(TEXT UNDER STUDY begins)
ICC issues Sudan defence minister warrant over Darfur
Abdelrahim Mohamed Hussein also served as Sudan’s interior minister
The International Criminal Court has issued an arrest warrant for Sudan’s Defence Minister Abdelrahim Mohamed Hussein for alleged crimes in Darfur.
The court said there were sufficient grounds to hold him responsible for 20 counts of crimes against humanity and 21 counts of war crimes.
In December, a senior Sudanese official dismissed the request for the warrant as “ridiculous”.
The Hague-based ICC has already indicted Sudan’s president.
Omar al-Bashir denies the charges of genocide, crimes against humanity and war rimes in Darfur, saying they are politically motivated.
The UN estimates that more than 300,000 people have died in Darfur, mostly from disease, since rebels took up arms in 2003.
The government in Khartoum puts the figure at about 12,000 deaths, and says the number of casualties has been exaggerated.
(TEXT UNDER STUDY ends)
- [ACTIVITIES]
• 1. For each statement about the news report on the Darfur warrant, answer yes or no, and quote the words from the report that decide it. (a) The warrant covers 20 counts of crimes against humanity and 21 counts of war crimes. (b) The UN puts the number of deaths in Darfur at about 12,000. (c) Abdelrahim Mohamed Hussein has also been Sudan's interior minister.
• 2. Carry the news report on the Darfur warrant forward from its last sentence, writing a few more sentences in the same style.
You won't need the data that comes after this text.
(EXTRACTED RECORDS begins)
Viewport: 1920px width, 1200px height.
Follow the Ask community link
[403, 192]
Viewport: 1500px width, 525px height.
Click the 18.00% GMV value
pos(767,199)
(EXTRACTED RECORDS ends)
- [ANSWER LIST]
• 1.
(a) Yes: "20 counts of crimes against humanity and 21 counts of war crimes"
(b) No: "The UN estimates that more than 300,000 people have died in Darfur"
(c) Yes: "Abdelrahim Mohamed Hussein also served as Sudan’s interior minister"

• 2.
‘Counter-insurgency campaign’
ICC prosecutor Luis Moreno-Ocampo asked the judges for the warrant in December, saying Mr Hussein was among those who bore the “greatest criminal responsibility” for atrocities in Sudan’s Darfur region from August 2003 to March 2004.
The mainly Arab Janjaweed militia is accused of carrying out a policy of ethnic cleansing and genocide against Darfur’s black African population after rebels took up arms in 2003, accusing the government of ignoring the region.
According to the ICC, attacks followed a pattern, with Sudan’s military surrounding a village, the air force bombing it and then soldiers and Janjaweed fighters going in on foot, killing, raping and looting.